Output every record again so that it matches the original word for word.
⁂
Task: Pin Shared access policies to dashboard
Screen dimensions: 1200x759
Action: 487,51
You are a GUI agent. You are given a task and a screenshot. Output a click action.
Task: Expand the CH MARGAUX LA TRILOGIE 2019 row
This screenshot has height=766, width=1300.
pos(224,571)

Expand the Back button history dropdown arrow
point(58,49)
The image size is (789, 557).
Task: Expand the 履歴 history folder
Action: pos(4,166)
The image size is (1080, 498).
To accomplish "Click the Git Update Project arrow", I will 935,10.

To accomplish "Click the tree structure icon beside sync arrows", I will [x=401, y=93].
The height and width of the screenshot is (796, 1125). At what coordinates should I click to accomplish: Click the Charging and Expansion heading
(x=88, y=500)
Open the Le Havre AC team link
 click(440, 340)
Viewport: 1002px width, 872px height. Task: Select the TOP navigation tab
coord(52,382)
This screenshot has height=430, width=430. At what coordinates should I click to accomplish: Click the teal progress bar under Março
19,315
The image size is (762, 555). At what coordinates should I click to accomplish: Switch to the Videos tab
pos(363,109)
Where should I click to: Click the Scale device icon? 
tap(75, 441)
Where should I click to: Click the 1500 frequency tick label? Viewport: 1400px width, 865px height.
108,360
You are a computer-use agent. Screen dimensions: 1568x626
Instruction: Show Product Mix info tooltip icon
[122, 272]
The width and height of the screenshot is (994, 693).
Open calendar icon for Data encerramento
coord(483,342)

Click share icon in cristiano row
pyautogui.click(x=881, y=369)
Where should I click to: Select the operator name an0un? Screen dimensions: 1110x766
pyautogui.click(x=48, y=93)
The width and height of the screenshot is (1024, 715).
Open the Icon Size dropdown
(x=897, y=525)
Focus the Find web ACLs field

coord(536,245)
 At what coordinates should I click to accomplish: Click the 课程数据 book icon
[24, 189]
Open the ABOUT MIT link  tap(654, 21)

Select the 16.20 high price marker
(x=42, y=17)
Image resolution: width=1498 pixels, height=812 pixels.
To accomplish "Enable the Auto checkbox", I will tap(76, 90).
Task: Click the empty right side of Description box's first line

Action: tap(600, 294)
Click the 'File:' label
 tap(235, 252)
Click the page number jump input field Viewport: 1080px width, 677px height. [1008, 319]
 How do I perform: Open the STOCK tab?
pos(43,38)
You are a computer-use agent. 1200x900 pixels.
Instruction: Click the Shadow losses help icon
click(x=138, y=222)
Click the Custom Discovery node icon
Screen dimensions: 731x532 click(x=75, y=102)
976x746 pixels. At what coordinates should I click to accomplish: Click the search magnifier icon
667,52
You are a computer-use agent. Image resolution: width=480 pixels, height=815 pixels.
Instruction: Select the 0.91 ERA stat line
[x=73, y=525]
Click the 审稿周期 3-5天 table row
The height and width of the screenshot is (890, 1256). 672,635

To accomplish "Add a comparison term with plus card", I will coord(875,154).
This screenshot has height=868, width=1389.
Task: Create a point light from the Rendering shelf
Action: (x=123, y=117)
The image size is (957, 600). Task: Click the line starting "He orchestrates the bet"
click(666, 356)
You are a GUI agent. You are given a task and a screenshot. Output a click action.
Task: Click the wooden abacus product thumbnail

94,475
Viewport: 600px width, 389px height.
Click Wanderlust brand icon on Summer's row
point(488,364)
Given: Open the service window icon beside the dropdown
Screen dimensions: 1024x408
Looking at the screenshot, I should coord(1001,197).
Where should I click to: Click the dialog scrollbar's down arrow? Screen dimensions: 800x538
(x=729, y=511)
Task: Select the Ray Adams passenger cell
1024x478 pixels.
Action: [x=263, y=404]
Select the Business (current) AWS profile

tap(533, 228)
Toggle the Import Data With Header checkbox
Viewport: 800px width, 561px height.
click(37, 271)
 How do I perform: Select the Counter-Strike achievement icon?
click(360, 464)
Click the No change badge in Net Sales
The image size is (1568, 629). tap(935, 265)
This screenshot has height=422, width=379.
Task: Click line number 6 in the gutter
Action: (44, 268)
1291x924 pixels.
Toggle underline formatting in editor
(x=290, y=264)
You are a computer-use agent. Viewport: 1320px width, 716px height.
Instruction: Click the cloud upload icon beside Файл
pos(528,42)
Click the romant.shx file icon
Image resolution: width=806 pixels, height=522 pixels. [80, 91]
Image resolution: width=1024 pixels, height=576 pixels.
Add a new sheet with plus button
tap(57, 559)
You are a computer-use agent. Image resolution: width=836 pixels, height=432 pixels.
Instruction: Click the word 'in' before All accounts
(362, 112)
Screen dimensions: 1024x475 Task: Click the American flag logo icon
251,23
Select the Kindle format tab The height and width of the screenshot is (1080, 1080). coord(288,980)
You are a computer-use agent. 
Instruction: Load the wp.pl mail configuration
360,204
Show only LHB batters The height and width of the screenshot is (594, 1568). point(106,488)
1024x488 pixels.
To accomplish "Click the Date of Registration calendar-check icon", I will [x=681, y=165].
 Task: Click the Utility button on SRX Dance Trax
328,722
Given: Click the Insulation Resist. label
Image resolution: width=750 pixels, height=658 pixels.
⁂
→ **THE COMPLETED TASK**:
Task: Pin Shared access policies to dashboard
Screen dimensions: 1200x759
Action: 487,51
You are a GUI agent. You are given a task and a screenshot. Output a click action.
Task: Expand the CH MARGAUX LA TRILOGIE 2019 row
This screenshot has height=766, width=1300.
pos(224,571)

Expand the Back button history dropdown arrow
point(58,49)
The image size is (789, 557).
Task: Expand the 履歴 history folder
Action: pos(4,166)
The image size is (1080, 498).
To accomplish "Click the Git Update Project arrow", I will 935,10.

To accomplish "Click the tree structure icon beside sync arrows", I will [x=401, y=93].
The height and width of the screenshot is (796, 1125). At what coordinates should I click to accomplish: Click the Charging and Expansion heading
(x=88, y=500)
Open the Le Havre AC team link
 click(440, 340)
Viewport: 1002px width, 872px height. Task: Select the TOP navigation tab
coord(52,382)
This screenshot has height=430, width=430. At what coordinates should I click to accomplish: Click the teal progress bar under Março
19,315
The image size is (762, 555). At what coordinates should I click to accomplish: Switch to the Videos tab
pos(363,109)
Where should I click to: Click the Scale device icon? 
tap(75, 441)
Where should I click to: Click the 1500 frequency tick label? Viewport: 1400px width, 865px height.
108,360
You are a computer-use agent. Screen dimensions: 1568x626
Instruction: Show Product Mix info tooltip icon
[122, 272]
The width and height of the screenshot is (994, 693).
Open calendar icon for Data encerramento
coord(483,342)

Click share icon in cristiano row
pyautogui.click(x=881, y=369)
Where should I click to: Select the operator name an0un? Screen dimensions: 1110x766
pyautogui.click(x=48, y=93)
The width and height of the screenshot is (1024, 715).
Open the Icon Size dropdown
(x=897, y=525)
Focus the Find web ACLs field

coord(536,245)
 At what coordinates should I click to accomplish: Click the 课程数据 book icon
[24, 189]
Open the ABOUT MIT link  tap(654, 21)

Select the 16.20 high price marker
(x=42, y=17)
Image resolution: width=1498 pixels, height=812 pixels.
To accomplish "Enable the Auto checkbox", I will tap(76, 90).
Task: Click the empty right side of Description box's first line

Action: tap(600, 294)
Click the 'File:' label
 tap(235, 252)
Click the page number jump input field Viewport: 1080px width, 677px height. [1008, 319]
 How do I perform: Open the STOCK tab?
pos(43,38)
You are a computer-use agent. 1200x900 pixels.
Instruction: Click the Shadow losses help icon
click(x=138, y=222)
Click the Custom Discovery node icon
Screen dimensions: 731x532 click(x=75, y=102)
976x746 pixels. At what coordinates should I click to accomplish: Click the search magnifier icon
667,52
You are a computer-use agent. Image resolution: width=480 pixels, height=815 pixels.
Instruction: Select the 0.91 ERA stat line
[x=73, y=525]
Click the 审稿周期 3-5天 table row
The height and width of the screenshot is (890, 1256). 672,635

To accomplish "Add a comparison term with plus card", I will coord(875,154).
This screenshot has height=868, width=1389.
Task: Create a point light from the Rendering shelf
Action: (x=123, y=117)
The image size is (957, 600). Task: Click the line starting "He orchestrates the bet"
click(666, 356)
You are a GUI agent. You are given a task and a screenshot. Output a click action.
Task: Click the wooden abacus product thumbnail

94,475
Viewport: 600px width, 389px height.
Click Wanderlust brand icon on Summer's row
point(488,364)
Given: Open the service window icon beside the dropdown
Screen dimensions: 1024x408
Looking at the screenshot, I should coord(1001,197).
Where should I click to: Click the dialog scrollbar's down arrow? Screen dimensions: 800x538
(x=729, y=511)
Task: Select the Ray Adams passenger cell
1024x478 pixels.
Action: [x=263, y=404]
Select the Business (current) AWS profile

tap(533, 228)
Toggle the Import Data With Header checkbox
Viewport: 800px width, 561px height.
click(37, 271)
 How do I perform: Select the Counter-Strike achievement icon?
click(360, 464)
Click the No change badge in Net Sales
The image size is (1568, 629). tap(935, 265)
This screenshot has height=422, width=379.
Task: Click line number 6 in the gutter
Action: (44, 268)
1291x924 pixels.
Toggle underline formatting in editor
(x=290, y=264)
You are a computer-use agent. Viewport: 1320px width, 716px height.
Instruction: Click the cloud upload icon beside Файл
pos(528,42)
Click the romant.shx file icon
Image resolution: width=806 pixels, height=522 pixels. [80, 91]
Image resolution: width=1024 pixels, height=576 pixels.
Add a new sheet with plus button
tap(57, 559)
You are a computer-use agent. Image resolution: width=836 pixels, height=432 pixels.
Instruction: Click the word 'in' before All accounts
(362, 112)
Screen dimensions: 1024x475 Task: Click the American flag logo icon
251,23
Select the Kindle format tab The height and width of the screenshot is (1080, 1080). coord(288,980)
You are a computer-use agent. 
Instruction: Load the wp.pl mail configuration
360,204
Show only LHB batters The height and width of the screenshot is (594, 1568). point(106,488)
1024x488 pixels.
To accomplish "Click the Date of Registration calendar-check icon", I will [x=681, y=165].
 Task: Click the Utility button on SRX Dance Trax
328,722
Given: Click the Insulation Resist. label
Image resolution: width=750 pixels, height=658 pixels.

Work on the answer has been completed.